# ISFP or INFP?



## lothweneriniel (Jun 20, 2011)

goodgracesbadinfluence said:


> It's to take some time apart to see how it goes, not necessarily to limit one or both of us. My ISTP best friend suggested this. It's really hard.


I love how once people get into this stuff they just give people's types when they talk about them. I hate getting to the point in relationships where I need to reign in my desire to be interacting with them, especially when things are not going well. Did she give reasoning for it?


----------



## goodgracesbadinfluence (Feb 28, 2011)

lothweneriniel said:


> I love how once people get into this stuff they just give people's types when they talk about them. I hate getting to the point in relationships where I need to reign in my desire to be interacting with them, especially when things are not going well.
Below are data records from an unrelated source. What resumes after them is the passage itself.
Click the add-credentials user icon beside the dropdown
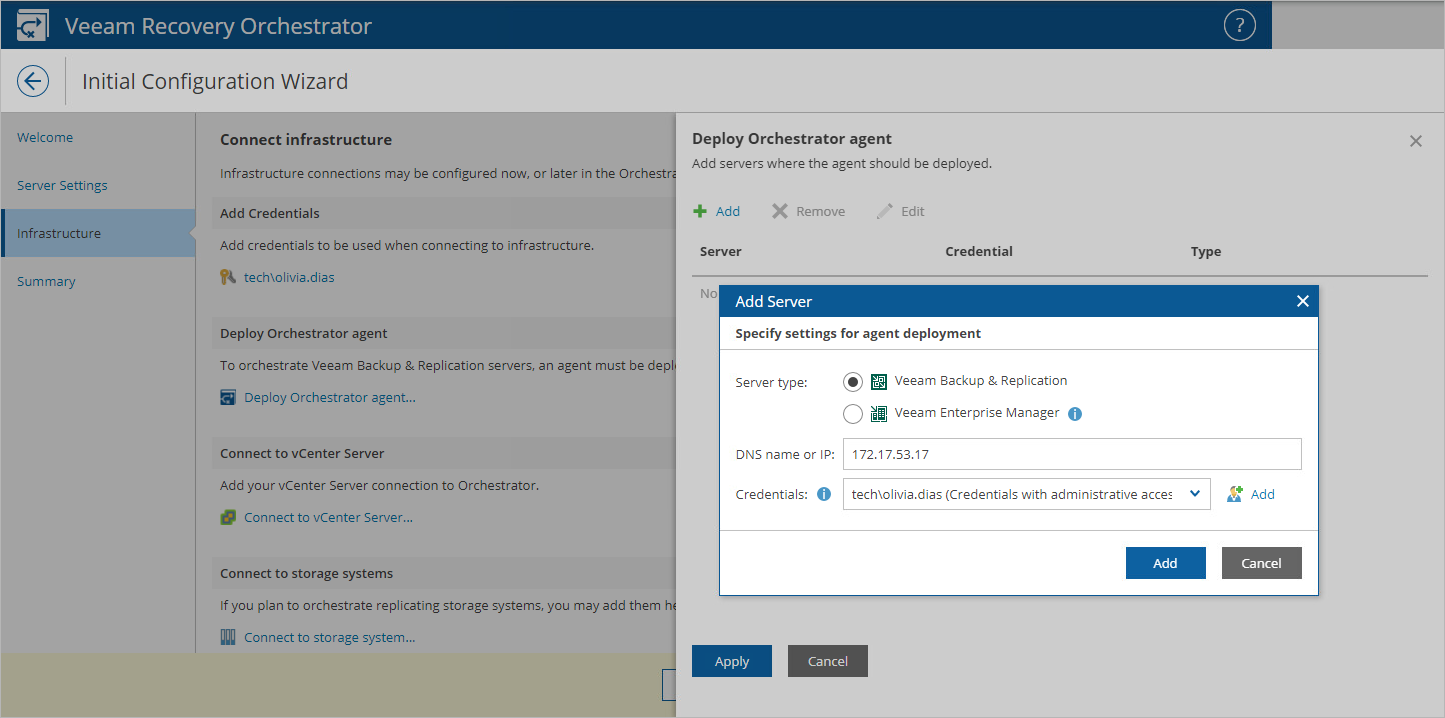This screenshot has width=1445, height=718. (1236, 493)
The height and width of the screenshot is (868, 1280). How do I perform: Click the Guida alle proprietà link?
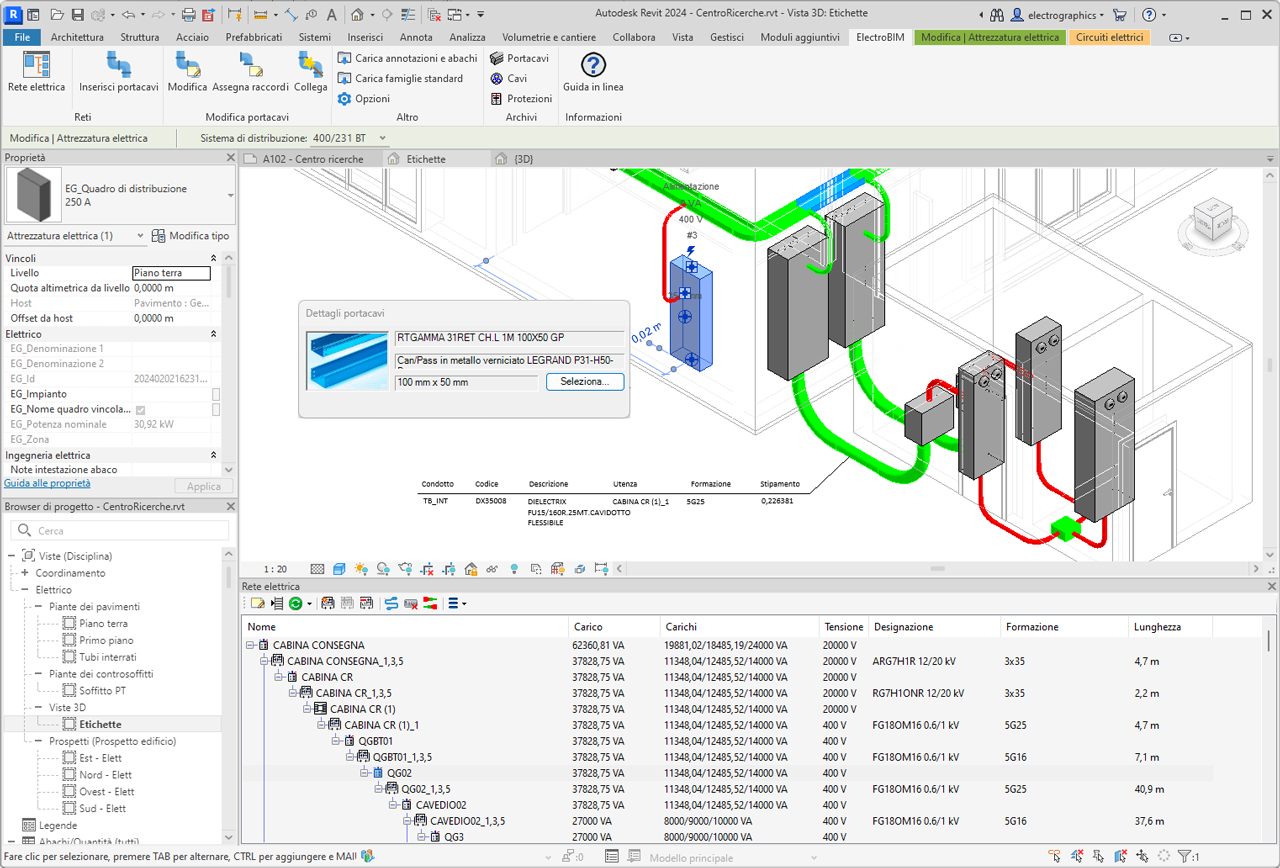pos(47,485)
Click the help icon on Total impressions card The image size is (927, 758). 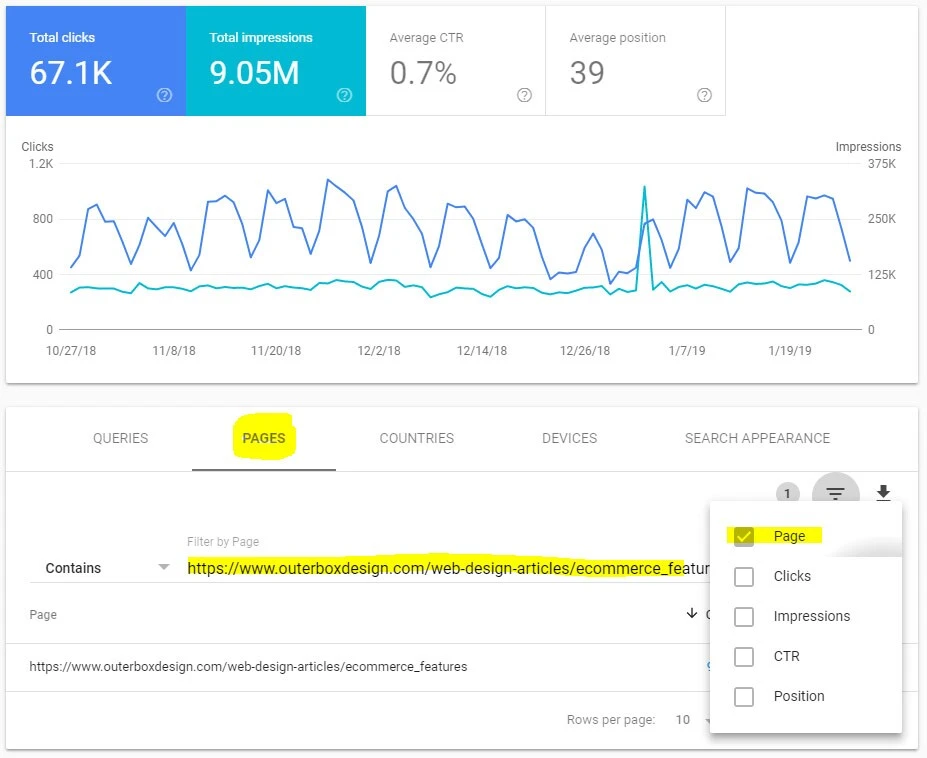click(x=344, y=96)
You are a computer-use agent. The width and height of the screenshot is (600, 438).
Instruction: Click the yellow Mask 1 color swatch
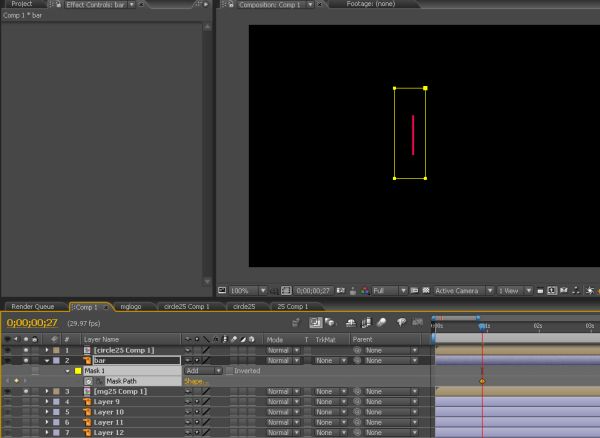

Did she give reasoning for it?


She said that we should put some distance between us, physically and emotionally.


----------



## goodgracesbadinfluence (Feb 28, 2011)

By the way... all other members of PerC... I am still welcome to answers regarding my original question. It just so happened that @_lothweneriniel_ and I are having a conversation. I see you people creeping on my thread :3 lol.


----------



## caramel_choctop (Sep 20, 2010)

goodgracesbadinfluence said:


> But he doesn't seem humanitarian enough to be INFP. He truly cares about his friends and all that, but if it were a choice between a random stranger's life and his life, he definitely would let the random stranger die. But like... I don't see him as an Ni user.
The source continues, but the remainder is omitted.